Rejection is a part of sales and a part of life. In sales you can make a lot of money if you don’t let it affect you personally. In my industry a rejection doesn’t really mean “no” (in my kool aid drinking opinion) it just means “not now”. Somehow I have luckily convinced my reps to agree with me so the rejections don’t mean “I don’t value your product” or “I don’t value you” they just mean “I’m not ready to take this step with you yet.”
Keep persisting till you get to “no” because then you can figure out the why. Should you be asking someone else instead? Mom said no so you go ask dad right? Sometimes you may just be talking to the wrong person. Did they just buy something else? When is the expiration? What are the gaps in that product? What is their current spend with your competitor? They don’t have time? Why? Is there a board meeting they need to prep for? Are they growing beyond what their current infrastructure can support? Maybe your solution can give them back their time!

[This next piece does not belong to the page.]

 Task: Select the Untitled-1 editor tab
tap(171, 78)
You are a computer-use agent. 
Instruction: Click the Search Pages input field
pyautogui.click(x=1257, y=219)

I could have wallpapered my first 400 sq ft studio in Boston with all the rejection emails I got from consulting firms I interviewed with.
If I had a nickel for every unanswered prospecting email, unreturned voicemail, rejected inmail– I still wouldn’t make as much as I do on the wins!
Rejection is part of the job, the lifestyle- embrace it and set your own rejection goals to help you reach your success. If you’re really feeling blue just go to a local open mic night and it will put your rejection in perspective, I know because I’ve unsuccessfully done a few stand up shows myself!